アゼルバイジャンで撮られたということで、おとぎ話のような風景と線路を挟み込むようにして建つ家々が主役級の作品。クストリッツァ的(主演俳優はまさに)であるのだけど、クストリッツァよのうにハチャメチャ感はないです。
「鉄道運転士の花束」の雰囲気もあり。
台詞なしということもあり、トーキーのようなコミカルな演出が多くて新鮮でした。
いろんな見方ができる作品だと思うけれど、一つの青いブラを通して様々な「女」が見えてくるストーリーで、男に所有されている女というのが浮かび上がるのが面白かったです。
ブラを手に家々を訪ねるせいで、その家の男が元運転士を怒鳴り追い出す。
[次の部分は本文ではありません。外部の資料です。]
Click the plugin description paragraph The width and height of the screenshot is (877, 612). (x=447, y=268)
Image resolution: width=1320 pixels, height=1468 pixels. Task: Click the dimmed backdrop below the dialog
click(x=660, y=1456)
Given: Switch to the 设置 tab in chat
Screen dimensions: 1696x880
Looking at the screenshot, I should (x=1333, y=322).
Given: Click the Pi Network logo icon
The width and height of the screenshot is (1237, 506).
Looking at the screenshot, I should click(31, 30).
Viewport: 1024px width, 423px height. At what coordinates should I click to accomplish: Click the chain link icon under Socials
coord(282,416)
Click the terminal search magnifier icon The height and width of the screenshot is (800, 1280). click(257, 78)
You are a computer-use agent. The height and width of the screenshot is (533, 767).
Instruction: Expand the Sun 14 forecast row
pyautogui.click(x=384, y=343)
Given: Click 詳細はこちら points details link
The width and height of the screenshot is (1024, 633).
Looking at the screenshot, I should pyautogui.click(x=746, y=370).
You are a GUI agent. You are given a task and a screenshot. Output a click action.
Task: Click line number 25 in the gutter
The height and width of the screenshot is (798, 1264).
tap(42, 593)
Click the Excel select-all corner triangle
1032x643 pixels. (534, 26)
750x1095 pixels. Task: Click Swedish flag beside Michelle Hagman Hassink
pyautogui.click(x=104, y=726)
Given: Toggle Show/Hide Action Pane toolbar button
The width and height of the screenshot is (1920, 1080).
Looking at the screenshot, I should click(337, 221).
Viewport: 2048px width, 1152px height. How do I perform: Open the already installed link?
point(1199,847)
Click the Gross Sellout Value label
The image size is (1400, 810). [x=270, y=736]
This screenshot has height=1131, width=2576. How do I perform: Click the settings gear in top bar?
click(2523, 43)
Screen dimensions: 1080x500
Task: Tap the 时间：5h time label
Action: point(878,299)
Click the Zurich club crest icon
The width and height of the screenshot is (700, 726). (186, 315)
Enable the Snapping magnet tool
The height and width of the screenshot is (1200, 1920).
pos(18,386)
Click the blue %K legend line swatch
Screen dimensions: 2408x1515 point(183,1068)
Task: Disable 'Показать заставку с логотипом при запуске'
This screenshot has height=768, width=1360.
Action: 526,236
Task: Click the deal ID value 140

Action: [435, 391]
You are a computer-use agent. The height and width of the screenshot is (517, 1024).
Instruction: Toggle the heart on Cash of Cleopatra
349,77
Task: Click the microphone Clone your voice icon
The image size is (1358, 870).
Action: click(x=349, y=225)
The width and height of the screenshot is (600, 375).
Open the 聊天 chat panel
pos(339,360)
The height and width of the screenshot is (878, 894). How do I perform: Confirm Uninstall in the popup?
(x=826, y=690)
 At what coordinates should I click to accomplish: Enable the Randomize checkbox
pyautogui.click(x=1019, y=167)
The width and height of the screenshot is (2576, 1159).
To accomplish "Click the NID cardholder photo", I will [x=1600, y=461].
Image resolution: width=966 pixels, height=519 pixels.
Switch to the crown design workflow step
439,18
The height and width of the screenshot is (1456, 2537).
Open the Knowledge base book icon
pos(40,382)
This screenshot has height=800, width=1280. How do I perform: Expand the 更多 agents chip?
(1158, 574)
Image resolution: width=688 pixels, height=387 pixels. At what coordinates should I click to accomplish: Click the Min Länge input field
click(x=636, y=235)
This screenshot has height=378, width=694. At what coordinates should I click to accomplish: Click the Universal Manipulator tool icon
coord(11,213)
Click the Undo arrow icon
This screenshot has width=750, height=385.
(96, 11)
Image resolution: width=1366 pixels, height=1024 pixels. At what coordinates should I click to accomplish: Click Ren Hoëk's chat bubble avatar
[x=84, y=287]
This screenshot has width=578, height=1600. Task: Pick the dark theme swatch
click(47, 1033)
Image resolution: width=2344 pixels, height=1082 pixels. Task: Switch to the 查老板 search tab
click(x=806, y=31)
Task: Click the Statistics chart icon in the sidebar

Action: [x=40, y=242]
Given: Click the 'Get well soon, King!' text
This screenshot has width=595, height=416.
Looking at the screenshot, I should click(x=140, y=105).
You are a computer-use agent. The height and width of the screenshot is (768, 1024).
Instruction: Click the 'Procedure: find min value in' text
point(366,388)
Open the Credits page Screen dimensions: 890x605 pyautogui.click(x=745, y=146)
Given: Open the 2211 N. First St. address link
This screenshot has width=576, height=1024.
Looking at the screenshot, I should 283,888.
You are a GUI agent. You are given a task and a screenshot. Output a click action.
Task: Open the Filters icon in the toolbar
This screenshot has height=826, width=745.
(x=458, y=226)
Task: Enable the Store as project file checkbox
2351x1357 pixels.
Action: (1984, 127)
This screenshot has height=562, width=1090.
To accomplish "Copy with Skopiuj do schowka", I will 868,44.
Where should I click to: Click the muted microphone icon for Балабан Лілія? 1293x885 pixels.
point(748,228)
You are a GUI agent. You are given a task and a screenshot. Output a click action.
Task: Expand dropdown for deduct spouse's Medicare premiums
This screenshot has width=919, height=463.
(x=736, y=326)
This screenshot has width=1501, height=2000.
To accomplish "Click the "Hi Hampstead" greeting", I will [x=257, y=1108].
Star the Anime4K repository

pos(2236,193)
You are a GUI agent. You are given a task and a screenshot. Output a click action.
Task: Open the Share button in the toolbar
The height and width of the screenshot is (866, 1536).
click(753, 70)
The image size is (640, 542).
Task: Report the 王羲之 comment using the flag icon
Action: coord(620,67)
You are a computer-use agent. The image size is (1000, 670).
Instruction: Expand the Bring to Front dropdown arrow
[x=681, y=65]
男のいない家の女は元運転士を誘惑したり(親切な女も、ストリップを見せる女も)、手玉にとって笑う女たちもいる。
女は男/家の所有物であることは、元運転士が結婚を申し込んで断られるエピソードで描かれているのは、立場の違う女たちを描く導入線だったのだろう。
女を所有する男、家を持つ男がデフォルトなので、犬小屋で暮らす少年と家はあるけれど女のいない元運転士は似たもの同士といえる。鉄道会社で働く女性は所有されていない女だから、彼らと同じくデフォルトから外れた存在。エンディングはそんな風に読めました。
なぜ元運転士が人びとから疎ましがられるのかが分からず、その点が見ていて気になったのでなんかエピソードが欲しかったかな。